The validation steps require that the dataset is known to the Dataset Service. Therefore it is necessary to initially publish the dataset to the Dataset Service before the validation process can begin.

Change Directory to the UAF Farms Web Area:
The Dataset Service web pages are in the UAF Farms web area located at /afs/fnal.gov/files/expwww/uscms/html/SoftwareComputing/UserComputing. Change directory to that area in preparation for rebuilding the Dataset Service web pages.
cd /afs/fnal.gov/files/expwww/uscms/html/SoftwareComputing/UserComputing
Add the Dataset to the Dataset Service:
There are now two ways to add a new dataset, but currently only the entire rebuild is working so use that one. The first is to rebuild all the datasets in the service, and the second is to build only the new one. In the former case only the production top level Metadata area is specified to the script, while for the latter the owner name and dataset name are also specified. The second method is faster and will scale a bit better as it only needs to regenerate the html for all the datasets, whereas the first method copies over files for all the datasets in addition to the html generation.
${DATASETBUILD_BASE}/bin/getOrcarcFrag.sh /storage/data4/METADATA
-or recommended-
${DATASETBUILD_BASE}/bin/getOrcarcFrag.sh /storage/data4/METADATA <OwnerName> <DatasetName>

Step 3: Run the Fix for the Attach Runs Bug

There is a bug in some versions of the AttachRun code creates inconsistencies in the SysCollection metadata file, which then causes DetachRun to screw up. While the AttachRun code has been fixed, there are still datasets that have been built by the bad version and this could continue for some time into the future. Therefore this issue will not go away completely anytime soon. There is fortunately an application that can repair the Metadata files, it is safe to run on datasets that do not have a problem, and it runs fairly quickly. At the moment the easiest way to access the application to fix the Metadata for this problem is from by using the Cobra version in /storage/data3/pubWork/prod/DatasetBuild/Releases/COBRA_8_1_0, which can be accomplished by using the script described below and specifying 8_1_0 as the <CobraVersion>. Because this proceedure is safe to run on datasets that do not have the problem, as well as the ones that do, it should be run on all datasets to be safe and consistent.

Run the Fix Application
The fix application in this section will produce an output file called fix_<OwnerName>_<DatasetName>_COBRA_<CobraVersion>.txt in the subdirectory called attachFixArea of your basic work area (${DATASETBUILD_BASE}/${USER}/work), regardless of your current working directory when you launch the script. This file will indicate which runs had the fix applied and which ones were detected as not needing to be fixed.
cd ${DATASETBUILD_BASE}/${USER}/work/attachFixArea ${DATASETBUILD_BASE}/bin/runFix.sh <OwnerName> <DatasetName> <CobraVersion>
Note that the for the moment use 8_1_0 for the CobraVersion for this step.

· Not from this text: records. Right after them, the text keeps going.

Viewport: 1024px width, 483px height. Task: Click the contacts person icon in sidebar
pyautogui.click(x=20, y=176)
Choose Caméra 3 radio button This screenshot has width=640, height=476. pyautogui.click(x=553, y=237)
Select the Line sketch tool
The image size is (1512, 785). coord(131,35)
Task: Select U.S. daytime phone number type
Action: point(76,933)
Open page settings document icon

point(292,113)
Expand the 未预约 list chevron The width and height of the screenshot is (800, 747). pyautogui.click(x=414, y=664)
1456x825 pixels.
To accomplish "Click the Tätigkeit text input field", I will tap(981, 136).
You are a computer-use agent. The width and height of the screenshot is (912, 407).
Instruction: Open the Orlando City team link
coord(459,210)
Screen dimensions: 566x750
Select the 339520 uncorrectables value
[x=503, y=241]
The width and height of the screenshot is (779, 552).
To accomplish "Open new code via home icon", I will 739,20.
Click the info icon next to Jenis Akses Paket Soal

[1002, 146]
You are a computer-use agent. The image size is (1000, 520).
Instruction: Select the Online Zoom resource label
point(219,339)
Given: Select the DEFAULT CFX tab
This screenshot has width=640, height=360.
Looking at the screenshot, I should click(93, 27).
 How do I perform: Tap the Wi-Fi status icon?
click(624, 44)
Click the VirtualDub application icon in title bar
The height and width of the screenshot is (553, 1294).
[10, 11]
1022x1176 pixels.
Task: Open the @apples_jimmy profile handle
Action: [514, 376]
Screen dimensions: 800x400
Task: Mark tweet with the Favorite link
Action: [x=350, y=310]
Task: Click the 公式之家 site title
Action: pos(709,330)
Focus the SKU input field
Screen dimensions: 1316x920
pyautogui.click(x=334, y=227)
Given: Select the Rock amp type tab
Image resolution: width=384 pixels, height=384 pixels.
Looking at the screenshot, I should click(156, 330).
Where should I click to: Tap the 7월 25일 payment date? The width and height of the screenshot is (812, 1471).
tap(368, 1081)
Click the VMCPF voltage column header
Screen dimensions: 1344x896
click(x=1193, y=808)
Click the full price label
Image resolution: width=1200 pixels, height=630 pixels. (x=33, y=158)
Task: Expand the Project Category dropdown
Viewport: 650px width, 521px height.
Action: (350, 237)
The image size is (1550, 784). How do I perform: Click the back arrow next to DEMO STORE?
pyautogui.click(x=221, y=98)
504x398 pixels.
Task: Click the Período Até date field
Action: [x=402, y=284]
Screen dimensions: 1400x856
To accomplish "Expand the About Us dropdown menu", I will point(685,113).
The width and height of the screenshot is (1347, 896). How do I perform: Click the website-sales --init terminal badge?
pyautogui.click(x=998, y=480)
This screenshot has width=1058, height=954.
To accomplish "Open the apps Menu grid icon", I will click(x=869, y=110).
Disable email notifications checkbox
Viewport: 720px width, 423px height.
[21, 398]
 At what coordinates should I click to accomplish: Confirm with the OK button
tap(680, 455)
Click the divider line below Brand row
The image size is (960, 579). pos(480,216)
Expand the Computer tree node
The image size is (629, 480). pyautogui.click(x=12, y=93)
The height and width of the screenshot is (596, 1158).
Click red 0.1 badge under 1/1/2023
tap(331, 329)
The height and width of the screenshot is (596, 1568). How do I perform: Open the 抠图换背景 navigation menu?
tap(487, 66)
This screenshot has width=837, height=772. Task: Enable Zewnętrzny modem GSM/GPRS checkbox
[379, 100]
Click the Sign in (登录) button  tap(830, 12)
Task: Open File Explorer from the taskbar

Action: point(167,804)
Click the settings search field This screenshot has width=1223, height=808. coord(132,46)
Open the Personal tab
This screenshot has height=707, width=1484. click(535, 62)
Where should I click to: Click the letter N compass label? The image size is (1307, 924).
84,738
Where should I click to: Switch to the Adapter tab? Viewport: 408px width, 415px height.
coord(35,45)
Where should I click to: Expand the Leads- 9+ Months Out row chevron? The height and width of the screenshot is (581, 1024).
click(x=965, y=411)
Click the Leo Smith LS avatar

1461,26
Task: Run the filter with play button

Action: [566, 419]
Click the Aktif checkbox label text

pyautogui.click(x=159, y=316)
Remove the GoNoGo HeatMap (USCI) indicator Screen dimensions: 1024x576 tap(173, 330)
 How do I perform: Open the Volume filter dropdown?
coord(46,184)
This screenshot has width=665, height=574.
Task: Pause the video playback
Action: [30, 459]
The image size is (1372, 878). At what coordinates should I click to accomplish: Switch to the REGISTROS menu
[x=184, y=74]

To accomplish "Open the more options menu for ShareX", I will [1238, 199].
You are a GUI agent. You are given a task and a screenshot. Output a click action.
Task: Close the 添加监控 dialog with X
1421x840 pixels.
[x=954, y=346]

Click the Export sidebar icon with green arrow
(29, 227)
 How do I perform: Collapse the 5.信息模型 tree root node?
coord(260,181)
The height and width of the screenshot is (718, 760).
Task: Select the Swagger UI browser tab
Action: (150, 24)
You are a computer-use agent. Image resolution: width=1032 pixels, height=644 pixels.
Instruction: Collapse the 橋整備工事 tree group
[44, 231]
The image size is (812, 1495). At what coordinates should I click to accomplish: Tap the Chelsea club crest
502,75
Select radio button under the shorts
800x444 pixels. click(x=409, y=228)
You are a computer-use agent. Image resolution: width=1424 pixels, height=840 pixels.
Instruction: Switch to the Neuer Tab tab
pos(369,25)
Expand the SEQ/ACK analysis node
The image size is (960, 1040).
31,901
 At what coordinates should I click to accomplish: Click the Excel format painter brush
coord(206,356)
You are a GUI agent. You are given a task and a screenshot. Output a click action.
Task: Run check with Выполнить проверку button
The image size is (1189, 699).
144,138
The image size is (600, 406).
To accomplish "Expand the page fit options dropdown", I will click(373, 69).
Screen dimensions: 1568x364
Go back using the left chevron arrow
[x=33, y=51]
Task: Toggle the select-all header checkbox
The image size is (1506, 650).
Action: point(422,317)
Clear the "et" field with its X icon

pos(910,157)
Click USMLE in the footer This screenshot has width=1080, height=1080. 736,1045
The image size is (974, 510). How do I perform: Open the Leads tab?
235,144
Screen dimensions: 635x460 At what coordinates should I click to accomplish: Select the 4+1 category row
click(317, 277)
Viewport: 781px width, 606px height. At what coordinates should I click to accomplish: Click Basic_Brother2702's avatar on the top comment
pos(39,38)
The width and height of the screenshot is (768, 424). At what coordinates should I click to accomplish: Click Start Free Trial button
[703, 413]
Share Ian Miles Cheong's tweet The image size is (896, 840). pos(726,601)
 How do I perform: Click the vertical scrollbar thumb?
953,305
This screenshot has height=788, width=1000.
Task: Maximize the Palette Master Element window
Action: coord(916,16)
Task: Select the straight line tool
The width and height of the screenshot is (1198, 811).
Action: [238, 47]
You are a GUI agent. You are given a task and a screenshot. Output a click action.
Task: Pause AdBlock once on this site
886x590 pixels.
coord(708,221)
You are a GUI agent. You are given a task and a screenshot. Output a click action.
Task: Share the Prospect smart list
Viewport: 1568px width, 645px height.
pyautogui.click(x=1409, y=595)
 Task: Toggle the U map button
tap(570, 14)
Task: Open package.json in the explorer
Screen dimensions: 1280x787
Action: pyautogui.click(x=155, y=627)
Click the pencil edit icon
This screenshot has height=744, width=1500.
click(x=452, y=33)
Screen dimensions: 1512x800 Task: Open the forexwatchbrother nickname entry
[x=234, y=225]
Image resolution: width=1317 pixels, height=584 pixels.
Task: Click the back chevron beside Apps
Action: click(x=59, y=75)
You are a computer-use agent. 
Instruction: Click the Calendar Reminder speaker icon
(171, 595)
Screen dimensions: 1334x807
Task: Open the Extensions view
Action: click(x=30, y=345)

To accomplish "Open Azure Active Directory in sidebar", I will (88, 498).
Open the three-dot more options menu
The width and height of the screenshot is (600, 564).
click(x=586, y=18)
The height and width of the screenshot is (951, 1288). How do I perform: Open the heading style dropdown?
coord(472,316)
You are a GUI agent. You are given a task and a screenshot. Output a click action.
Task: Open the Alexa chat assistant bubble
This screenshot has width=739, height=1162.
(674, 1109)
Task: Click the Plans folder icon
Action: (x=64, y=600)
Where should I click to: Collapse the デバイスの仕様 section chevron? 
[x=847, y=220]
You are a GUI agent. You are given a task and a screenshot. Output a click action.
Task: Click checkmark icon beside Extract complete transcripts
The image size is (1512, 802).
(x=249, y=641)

Step 4: Primary Validation of the Dataset

It is possible that the attaching of the runs did not go smoothly, or other structural problems exist, and there may be problems running over the new dataset. Therefore a minimal validation of the dataset needs to be performed. If all goes well there will be a list of bad runs, hopefully empty, generated by the validation process. There will also be information on the number of runs in the dataset and a listing of the runs. This information will be placed in one of two html files, one from each validation application, and these files need to be copied to the production Metadata directory tree. There can be problems that cause a listing of a bad run to be run number 0. In these cases one must read the log files and figure out what the real run number is by hand (contact an expert for help).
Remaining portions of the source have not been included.